DIRECTION
Rewrite the items from the line that contains "tailor (481, 147)" down to the line that contains "collectively [747, 294]" as a numbered list, omitting any blank lines.

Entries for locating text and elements
_ _ _

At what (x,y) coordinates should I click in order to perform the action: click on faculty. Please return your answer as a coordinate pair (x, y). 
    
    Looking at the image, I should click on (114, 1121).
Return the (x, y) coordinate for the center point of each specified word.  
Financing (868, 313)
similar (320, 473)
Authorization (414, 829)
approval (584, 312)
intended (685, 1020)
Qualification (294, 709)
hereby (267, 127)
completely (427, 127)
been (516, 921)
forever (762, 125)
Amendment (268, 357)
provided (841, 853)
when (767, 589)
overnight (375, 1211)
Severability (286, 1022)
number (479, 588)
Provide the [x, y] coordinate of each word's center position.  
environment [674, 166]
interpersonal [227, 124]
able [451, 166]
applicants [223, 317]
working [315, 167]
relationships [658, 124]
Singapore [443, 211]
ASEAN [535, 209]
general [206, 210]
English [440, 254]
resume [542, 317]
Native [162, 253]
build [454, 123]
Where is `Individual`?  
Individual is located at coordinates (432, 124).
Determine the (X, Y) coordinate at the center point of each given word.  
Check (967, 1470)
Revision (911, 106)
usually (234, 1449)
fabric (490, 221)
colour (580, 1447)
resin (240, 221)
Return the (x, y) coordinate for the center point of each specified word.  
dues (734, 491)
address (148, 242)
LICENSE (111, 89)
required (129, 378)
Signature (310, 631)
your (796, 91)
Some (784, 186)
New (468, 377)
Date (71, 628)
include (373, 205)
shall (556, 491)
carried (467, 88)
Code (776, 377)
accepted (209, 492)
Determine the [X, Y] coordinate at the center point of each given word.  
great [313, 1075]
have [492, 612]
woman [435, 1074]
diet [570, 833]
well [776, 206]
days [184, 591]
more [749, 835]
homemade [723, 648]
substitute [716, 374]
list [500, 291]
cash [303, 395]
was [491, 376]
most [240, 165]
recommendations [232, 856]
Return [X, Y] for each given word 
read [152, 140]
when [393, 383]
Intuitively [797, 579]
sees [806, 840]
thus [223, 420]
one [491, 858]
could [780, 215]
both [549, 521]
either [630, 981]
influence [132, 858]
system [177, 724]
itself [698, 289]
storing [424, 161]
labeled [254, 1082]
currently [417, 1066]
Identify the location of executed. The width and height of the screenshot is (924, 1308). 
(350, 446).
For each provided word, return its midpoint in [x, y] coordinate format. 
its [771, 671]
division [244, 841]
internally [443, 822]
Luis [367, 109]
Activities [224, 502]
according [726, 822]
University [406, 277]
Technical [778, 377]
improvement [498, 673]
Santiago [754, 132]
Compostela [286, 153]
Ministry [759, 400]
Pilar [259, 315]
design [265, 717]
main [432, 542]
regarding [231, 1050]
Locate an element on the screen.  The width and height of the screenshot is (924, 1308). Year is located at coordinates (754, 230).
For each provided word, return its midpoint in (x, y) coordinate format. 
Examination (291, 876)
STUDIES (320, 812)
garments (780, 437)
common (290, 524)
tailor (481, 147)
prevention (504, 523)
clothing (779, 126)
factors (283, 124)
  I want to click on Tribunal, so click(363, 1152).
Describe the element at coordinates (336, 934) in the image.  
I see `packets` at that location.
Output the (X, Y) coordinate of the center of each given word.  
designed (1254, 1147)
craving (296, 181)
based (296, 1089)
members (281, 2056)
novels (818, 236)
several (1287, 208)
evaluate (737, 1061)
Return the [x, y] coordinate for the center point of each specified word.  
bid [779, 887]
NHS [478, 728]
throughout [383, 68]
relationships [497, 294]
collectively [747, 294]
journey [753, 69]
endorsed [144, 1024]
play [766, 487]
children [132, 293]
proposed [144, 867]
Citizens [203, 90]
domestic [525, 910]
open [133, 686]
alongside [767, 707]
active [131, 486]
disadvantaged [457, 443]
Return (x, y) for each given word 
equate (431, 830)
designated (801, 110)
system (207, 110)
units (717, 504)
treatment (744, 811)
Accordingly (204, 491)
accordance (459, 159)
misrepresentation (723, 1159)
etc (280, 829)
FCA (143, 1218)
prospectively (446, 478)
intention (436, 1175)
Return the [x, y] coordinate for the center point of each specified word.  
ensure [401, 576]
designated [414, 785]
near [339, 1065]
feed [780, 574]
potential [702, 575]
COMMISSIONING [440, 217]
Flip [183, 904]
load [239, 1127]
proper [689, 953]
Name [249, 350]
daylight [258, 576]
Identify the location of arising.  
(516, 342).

_ _ _

SOLVED EXERCISE
1. tailor (481, 147)
2. prevention (504, 523)
3. clothing (779, 126)
4. factors (283, 124)
5.   I want to click on Tribunal, so click(363, 1152).
6. Describe the element at coordinates (336, 934) in the image.  
7. I see `packets` at that location.
8. Output the (X, Y) coordinate of the center of each given word.  
9. designed (1254, 1147)
10. craving (296, 181)
11. based (296, 1089)
12. members (281, 2056)
13. novels (818, 236)
14. several (1287, 208)
15. evaluate (737, 1061)
16. Return the [x, y] coordinate for the center point of each specified word.  
17. bid [779, 887]
18. NHS [478, 728]
19. throughout [383, 68]
20. relationships [497, 294]
21. collectively [747, 294]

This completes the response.